A seguir reproduzo um texto que li no Facebook, que fala sobre o estado da democracia em Portugal, sistemas eleitorais, o nosso e como o melhorar. Algo longo, mas muito esclarecedor. Consegue ainda justificar o por quê de serem sempre as mesmas caras na nossa política, desde há muitos anos para cá.
Há vários anos que penso intensamente no que há de errado com a política e governação de Portugal. Cheguei a uma conclusão clara: a raiz do problema está no sistema eleitoral.
É assim porque ao contrário do que se verifica em qualquer democracia genuína, o sistema eleitoral português não confere qualquer poder de escrutínio sobre os políticos. Portugal é quase o único País europeu cujo sistema eleitoral não permite aos eleitores escolherem o candidato em que querem votar para os representar no parlamento. Isso tem consequências gravíssimas em termos de desempenho económico, renovação interna dos partidos e corrupção.
A maioria dos portugueses julga que “Portugal é uma democracia”, talvez porque os portugueses “têm o voto”. Mas quase ninguém olha para o que o nosso voto decide: QUASE NADA. Em Portugal, as verdadeiras “eleições”, já tiveram lugar semanas antes, quando os partidos fizeram as suas listas. É por isso que os partidos querem sempre muito tempo para as preparar, mesmo em estado de emergência nacional. É porque são essas listas que decidem quase tudo. Em particular, podem garantir um lugar no parlamento, mesmo quando o partido tem uma grande derrota nas eleições.
========
- EXPLORAR O MATERIAL -
a. No texto sobre o sistema eleitoral português, onde está a raiz do problema da política e governação de Portugal?
b. Transcreva do texto sobre o sistema eleitoral português o trecho começando em "A maioria dos" e seguindo até "derrota nas eleições.".
A listagem não tem qualquer papel nesta parte.

- INFORMAÇÃO APRESENTADA -
========
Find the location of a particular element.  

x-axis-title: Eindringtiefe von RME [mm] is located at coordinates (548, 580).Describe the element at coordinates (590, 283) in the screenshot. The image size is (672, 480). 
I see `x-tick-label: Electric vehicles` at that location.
========
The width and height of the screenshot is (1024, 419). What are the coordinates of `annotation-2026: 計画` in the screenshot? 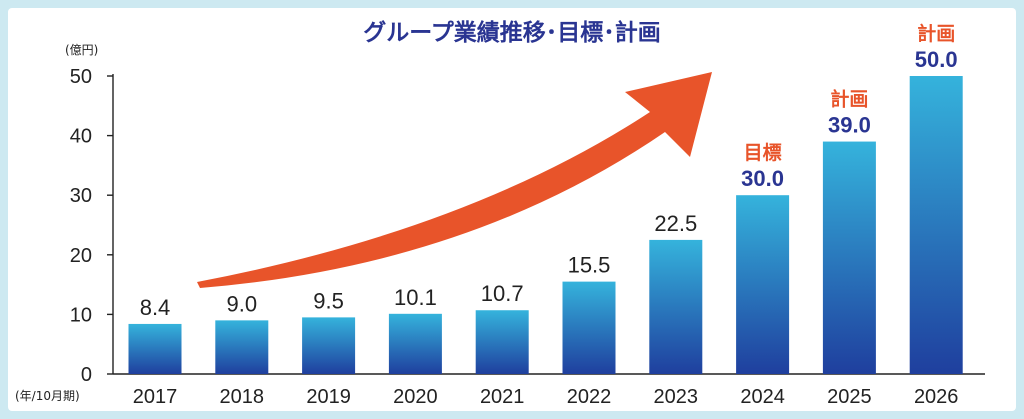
========
- RESPOSTAS POR ITEM -
a. No sistema eleitoral.

b.
A maioria dos portugueses julga que “Portugal é uma democracia”, talvez porque os portugueses “têm o voto”. Mas quase ninguém olha para o que o nosso voto decide: QUASE NADA. Em Portugal, as verdadeiras “eleições”, já tiveram lugar semanas antes, quando os partidos fizeram as suas listas. É por isso que os partidos querem sempre muito tempo para as preparar, mesmo em estado de emergência nacional. É porque são essas listas que decidem quase tudo. Em particular, podem garantir um lugar no parlamento, mesmo quando o partido tem uma grande derrota nas eleições.